— ИСТОЧНИК —
- - -
Излагая свои философские позиции в статье «Опыт системы нравственной философии. Сочинение…Алексея Дроздова» критик пишет: «поэзия есть бессознательное выражение творящего духа и, следовательно, поэт, в минуту творчества, есть существо более страдательное, нежели действующее, а его произведение есть уловленное видение, представшее ему в светлую минуту откровения свыше, и, следовательно, оно не может быть выдумкою его ума, сознательным созданием его воли» [C. 316]. Соответственно, назначение поэта - не объяснять и рассказывать жизнь читателю, а скорее показывать ему ее.

В статье «О русской повести и повестях г. Гоголя» Белинский показывает талант молодого писателя именно через то, как его повести воздействуют на читателя: «Скажите, какое впечатление прежде всего производит на вас каждая повесть г. Гоголя? Не заставляет ли она вас говорить: «Как все это просто, обыкновенно, естественно и верно и, вместе, как оригинально и ново!» Не удивляетесь ли вы и тому, почему вам самим не пришла в голову та же самая идея, почему вы сами не могли выдумать этих же самых лиц, так обыкновенных, так знакомых вам, так часто виденных вами, и окружить их этими самыми обстоятельствами, так повседневными, так общими, так наскучившими вам в жизни действительной и так занимательными, очаровательными в поэтическом представлении?» [С. 166]. Именно такую способность оказывать непосредственное воздействие на читателя критик называет первым признаком истинно художественного произведения.

Творчество истинного гения народно и всегда понятно читателям, потому что в нем есть «великая идея человека и человечества», которая всегда доступна человеческому чувству вне зависимости от времени и национальности: «Гении… властвуют обстоятельствами и всегда сидят глубже и дальше черты, отчерченной им судьбою, и, под общими внешними формами, свойственными их веку и их народу, проявляют идеи, общие всем векам и всем народам» [C. 209]. В статье «Ничто о ничем» Белинский выводит следующее заключение о народности: «если поэт владеет истинным талантом, он не может не быть народным, лишь бы только творил из души, а не мудрил умом, не брал работою» [С. 234]. Но у того, кто пытается быть народным, не имея при этом таланта, всегда вместо народного выходит простонародное: «тот, может быть, верно спишет всю отвратительность низших слоев народа, кабака, площади, избы, словом, черни, но никогда не уловит жизни народа, не постигнет его поэзии» [Там же]. По мнению Белинского, истинно народны не те произведения, в которых отражена жизнь «черни», их нравы, понятия и обычаи, а наоборот, идея народа охватывает все общество, и поэтому, описывая лишь одну его часть, писатель неминуемо впадает в односторонность.
- - -
— ИСХОДНЫЕ ДАННЫЕ —
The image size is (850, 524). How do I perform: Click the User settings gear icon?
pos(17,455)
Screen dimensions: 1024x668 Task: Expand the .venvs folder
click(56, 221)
- - -
Перепишите слово в слово отрывок из текста о Белинском, начиная со слов «Излагая свои философские» и заканчивая словами «показывать ему ее.». Опирайтесь только на текст о Белинском.

Излагая свои философские позиции в статье «Опыт системы нравственной философии. Сочинение…Алексея Дроздова» критик пишет: «поэзия есть бессознательное выражение творящего духа и, следовательно, поэт, в минуту творчества, есть существо более страдательное, нежели действующее, а его произведение есть уловленное видение, представшее ему в светлую минуту откровения свыше, и, следовательно, оно не может быть выдумкою его ума, сознательным созданием его воли» [C. 316]. Соответственно, назначение поэта - не объяснять и рассказывать жизнь читателю, а скорее показывать ему ее.